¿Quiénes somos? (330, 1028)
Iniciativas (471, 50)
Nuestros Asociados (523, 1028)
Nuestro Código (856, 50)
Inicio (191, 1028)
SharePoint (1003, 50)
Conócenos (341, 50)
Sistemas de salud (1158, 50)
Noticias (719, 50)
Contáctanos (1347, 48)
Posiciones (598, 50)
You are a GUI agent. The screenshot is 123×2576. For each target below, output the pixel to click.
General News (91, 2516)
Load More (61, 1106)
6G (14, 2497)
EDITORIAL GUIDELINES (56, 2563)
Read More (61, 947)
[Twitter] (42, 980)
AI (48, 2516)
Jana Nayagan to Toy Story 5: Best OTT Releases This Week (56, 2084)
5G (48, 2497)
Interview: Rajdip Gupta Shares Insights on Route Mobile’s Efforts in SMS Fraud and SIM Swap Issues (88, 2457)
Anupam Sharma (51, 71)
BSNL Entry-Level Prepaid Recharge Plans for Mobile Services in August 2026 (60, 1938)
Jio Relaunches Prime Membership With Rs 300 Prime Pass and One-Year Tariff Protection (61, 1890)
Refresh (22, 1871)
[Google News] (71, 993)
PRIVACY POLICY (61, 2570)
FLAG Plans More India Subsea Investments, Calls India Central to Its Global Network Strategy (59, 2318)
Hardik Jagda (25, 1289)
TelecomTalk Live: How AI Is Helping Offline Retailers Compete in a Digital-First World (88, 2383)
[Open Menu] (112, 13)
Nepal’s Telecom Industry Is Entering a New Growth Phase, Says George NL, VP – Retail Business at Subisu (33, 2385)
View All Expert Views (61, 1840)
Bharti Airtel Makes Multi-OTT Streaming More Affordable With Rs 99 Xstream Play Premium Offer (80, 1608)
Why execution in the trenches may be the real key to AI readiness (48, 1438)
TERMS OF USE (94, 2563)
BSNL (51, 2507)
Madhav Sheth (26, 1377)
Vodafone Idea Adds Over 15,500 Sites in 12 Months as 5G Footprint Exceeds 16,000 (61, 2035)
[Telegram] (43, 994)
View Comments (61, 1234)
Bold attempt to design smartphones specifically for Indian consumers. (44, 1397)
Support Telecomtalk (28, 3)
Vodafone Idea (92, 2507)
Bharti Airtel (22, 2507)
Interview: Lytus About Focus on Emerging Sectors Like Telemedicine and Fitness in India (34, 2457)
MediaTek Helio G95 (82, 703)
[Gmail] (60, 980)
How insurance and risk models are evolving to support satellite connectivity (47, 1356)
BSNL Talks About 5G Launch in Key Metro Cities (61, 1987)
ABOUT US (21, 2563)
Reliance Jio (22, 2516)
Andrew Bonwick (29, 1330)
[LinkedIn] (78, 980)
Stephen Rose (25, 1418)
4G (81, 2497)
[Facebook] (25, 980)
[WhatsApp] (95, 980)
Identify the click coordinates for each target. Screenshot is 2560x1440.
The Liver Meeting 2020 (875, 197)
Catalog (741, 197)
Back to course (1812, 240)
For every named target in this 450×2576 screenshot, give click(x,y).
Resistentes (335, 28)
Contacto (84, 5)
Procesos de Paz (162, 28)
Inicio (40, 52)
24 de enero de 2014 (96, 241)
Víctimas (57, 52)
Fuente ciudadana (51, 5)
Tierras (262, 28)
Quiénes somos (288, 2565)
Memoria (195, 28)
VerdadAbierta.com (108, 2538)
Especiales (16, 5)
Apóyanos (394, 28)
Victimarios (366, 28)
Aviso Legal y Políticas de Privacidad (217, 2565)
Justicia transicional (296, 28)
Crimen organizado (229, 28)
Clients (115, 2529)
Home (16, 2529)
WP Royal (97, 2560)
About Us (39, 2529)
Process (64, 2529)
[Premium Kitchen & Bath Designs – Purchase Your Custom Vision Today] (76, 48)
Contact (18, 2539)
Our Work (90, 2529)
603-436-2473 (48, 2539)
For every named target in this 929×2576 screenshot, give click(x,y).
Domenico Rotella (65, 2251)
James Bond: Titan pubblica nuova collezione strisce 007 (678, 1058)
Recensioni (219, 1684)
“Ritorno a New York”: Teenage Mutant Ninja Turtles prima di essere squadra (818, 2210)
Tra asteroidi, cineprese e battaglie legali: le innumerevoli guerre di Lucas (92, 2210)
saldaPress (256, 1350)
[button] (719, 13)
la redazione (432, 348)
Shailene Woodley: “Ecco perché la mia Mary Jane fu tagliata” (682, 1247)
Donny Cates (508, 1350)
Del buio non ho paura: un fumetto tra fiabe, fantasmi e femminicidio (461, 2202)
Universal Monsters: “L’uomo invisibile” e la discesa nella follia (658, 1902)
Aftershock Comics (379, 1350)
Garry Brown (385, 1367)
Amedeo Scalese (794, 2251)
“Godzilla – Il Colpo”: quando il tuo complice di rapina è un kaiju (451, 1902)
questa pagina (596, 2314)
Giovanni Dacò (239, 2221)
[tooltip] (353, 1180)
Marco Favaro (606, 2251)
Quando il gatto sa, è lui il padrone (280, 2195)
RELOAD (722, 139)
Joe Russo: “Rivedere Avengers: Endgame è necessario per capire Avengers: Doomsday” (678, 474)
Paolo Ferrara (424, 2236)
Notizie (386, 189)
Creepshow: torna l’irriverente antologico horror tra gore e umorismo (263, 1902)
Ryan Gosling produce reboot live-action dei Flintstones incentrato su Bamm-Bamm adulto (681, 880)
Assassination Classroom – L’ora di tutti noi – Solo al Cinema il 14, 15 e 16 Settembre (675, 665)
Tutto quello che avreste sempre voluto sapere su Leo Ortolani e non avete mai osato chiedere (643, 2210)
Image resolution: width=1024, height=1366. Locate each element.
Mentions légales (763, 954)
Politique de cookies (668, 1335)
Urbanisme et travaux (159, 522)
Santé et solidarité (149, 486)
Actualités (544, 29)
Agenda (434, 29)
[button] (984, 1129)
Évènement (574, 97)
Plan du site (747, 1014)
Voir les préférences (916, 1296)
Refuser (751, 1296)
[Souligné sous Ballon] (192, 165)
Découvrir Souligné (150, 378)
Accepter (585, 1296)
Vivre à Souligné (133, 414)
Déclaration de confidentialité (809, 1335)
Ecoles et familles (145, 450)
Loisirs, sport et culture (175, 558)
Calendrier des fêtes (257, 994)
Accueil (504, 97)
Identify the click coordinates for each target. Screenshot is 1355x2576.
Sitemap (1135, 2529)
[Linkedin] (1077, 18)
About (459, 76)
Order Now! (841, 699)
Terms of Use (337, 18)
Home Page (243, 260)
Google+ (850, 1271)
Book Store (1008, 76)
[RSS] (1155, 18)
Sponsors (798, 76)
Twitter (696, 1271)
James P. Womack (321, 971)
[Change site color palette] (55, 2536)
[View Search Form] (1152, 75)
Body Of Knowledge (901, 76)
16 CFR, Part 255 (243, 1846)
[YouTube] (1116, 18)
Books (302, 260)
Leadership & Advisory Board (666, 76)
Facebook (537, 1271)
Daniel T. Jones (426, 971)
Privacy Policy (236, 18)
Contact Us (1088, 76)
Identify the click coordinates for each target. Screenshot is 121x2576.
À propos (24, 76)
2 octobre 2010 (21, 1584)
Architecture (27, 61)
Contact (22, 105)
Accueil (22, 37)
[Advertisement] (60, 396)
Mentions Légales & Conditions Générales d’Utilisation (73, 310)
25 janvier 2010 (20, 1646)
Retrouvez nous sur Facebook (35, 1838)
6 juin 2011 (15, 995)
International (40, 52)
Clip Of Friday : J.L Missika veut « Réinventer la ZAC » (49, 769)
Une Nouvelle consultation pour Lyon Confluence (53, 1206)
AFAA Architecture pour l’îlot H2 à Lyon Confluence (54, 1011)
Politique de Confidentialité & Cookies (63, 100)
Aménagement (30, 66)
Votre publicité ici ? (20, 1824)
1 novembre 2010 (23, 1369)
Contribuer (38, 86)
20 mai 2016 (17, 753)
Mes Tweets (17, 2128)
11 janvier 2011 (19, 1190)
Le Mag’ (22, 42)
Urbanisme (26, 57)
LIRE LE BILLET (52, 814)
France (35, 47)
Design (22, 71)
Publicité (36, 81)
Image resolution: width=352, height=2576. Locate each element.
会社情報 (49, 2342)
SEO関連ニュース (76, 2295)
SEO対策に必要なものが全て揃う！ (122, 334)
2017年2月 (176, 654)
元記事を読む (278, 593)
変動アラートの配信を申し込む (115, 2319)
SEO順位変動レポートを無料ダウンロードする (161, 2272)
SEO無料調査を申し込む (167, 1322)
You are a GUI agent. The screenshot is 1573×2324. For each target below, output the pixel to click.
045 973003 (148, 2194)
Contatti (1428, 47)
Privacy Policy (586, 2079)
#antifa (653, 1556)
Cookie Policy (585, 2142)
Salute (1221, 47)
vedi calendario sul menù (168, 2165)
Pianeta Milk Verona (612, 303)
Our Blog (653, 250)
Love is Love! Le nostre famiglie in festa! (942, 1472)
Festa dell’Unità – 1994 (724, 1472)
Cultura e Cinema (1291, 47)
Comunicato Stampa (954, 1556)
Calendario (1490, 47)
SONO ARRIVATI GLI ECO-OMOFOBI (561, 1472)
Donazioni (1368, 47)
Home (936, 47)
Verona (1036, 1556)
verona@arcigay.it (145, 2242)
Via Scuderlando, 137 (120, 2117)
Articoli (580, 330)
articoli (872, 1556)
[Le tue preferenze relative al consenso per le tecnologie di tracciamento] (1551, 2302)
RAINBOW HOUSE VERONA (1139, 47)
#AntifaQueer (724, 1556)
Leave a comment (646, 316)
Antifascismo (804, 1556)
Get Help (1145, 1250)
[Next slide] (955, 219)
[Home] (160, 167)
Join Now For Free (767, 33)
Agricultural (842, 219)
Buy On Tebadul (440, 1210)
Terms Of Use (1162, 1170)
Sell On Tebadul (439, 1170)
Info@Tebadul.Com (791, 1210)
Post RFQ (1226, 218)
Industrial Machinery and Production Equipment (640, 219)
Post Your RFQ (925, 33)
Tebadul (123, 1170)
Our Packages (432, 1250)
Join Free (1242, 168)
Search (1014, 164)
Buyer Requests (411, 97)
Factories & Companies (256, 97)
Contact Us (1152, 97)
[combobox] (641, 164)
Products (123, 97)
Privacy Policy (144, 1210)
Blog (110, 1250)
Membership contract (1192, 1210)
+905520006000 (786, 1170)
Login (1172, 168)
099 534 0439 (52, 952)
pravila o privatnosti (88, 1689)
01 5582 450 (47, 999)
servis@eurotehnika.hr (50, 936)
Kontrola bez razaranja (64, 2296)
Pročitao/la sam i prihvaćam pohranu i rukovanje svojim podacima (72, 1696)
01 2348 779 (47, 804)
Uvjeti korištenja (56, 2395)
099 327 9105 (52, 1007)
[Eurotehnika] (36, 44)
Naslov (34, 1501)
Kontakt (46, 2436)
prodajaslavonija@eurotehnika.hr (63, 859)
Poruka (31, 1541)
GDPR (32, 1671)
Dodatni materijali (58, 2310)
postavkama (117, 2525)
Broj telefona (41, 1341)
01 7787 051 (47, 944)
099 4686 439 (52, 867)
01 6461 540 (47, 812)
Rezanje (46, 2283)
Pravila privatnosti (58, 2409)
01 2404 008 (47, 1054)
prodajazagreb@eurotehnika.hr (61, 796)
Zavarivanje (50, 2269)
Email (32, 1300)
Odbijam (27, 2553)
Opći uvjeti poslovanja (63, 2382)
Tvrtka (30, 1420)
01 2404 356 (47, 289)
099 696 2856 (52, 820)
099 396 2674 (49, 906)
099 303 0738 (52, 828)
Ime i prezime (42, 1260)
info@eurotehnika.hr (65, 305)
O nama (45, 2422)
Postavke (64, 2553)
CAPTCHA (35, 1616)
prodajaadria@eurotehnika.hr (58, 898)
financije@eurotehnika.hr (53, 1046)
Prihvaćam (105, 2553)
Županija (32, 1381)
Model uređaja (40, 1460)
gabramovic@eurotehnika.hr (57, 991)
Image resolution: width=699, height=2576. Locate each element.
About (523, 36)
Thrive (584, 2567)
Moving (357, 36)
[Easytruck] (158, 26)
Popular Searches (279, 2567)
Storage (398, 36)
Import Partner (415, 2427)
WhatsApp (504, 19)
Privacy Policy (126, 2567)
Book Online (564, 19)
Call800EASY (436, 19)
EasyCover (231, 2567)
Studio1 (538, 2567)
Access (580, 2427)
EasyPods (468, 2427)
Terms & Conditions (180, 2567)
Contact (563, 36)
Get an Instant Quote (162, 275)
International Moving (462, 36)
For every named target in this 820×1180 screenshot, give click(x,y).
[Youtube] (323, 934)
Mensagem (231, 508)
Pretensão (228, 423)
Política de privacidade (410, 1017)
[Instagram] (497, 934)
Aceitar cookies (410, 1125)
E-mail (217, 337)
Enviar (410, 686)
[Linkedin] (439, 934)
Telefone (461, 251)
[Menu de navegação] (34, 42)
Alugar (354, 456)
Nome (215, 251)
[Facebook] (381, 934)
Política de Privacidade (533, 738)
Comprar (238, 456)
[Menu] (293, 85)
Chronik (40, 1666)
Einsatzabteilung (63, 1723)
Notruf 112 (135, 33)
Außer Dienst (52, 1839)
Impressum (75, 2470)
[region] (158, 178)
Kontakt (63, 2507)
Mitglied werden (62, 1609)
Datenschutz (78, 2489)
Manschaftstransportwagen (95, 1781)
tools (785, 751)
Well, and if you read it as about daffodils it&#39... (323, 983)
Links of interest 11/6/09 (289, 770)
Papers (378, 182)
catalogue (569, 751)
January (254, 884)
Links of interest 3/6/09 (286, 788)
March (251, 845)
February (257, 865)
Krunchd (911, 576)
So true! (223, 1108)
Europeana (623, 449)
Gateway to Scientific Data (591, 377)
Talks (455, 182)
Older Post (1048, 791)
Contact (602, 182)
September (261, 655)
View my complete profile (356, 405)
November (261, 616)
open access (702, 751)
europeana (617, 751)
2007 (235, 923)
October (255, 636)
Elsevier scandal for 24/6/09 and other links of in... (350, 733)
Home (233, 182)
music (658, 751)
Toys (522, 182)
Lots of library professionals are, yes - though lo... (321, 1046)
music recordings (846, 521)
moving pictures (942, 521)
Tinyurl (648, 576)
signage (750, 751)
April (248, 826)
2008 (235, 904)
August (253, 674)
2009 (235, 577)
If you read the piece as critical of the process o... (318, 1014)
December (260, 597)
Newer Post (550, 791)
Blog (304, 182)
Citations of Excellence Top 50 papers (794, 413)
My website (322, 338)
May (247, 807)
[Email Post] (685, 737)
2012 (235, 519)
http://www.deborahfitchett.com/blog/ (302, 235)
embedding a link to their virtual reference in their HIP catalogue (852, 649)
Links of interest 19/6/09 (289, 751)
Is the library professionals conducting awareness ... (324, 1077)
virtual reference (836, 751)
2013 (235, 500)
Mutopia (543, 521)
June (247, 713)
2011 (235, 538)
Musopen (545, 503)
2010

—————

## Problem to solve
From the line containing "Home (233, 182)" to the last line of the records above, please write out every line exactly and add nothing.

## Answer to this task
Home (233, 182)
music (658, 751)
Toys (522, 182)
Lots of library professionals are, yes - though lo... (321, 1046)
music recordings (846, 521)
moving pictures (942, 521)
Tinyurl (648, 576)
signage (750, 751)
April (248, 826)
2008 (235, 904)
August (253, 674)
2009 (235, 577)
If you read the piece as critical of the process o... (318, 1014)
December (260, 597)
Newer Post (550, 791)
Blog (304, 182)
Citations of Excellence Top 50 papers (794, 413)
My website (322, 338)
May (247, 807)
[Email Post] (685, 737)
2012 (235, 519)
http://www.deborahfitchett.com/blog/ (302, 235)
embedding a link to their virtual reference in their HIP catalogue (852, 649)
Links of interest 19/6/09 (289, 751)
Is the library professionals conducting awareness ... (324, 1077)
virtual reference (836, 751)
2013 (235, 500)
Mutopia (543, 521)
June (247, 713)
2011 (235, 538)
Musopen (545, 503)
2010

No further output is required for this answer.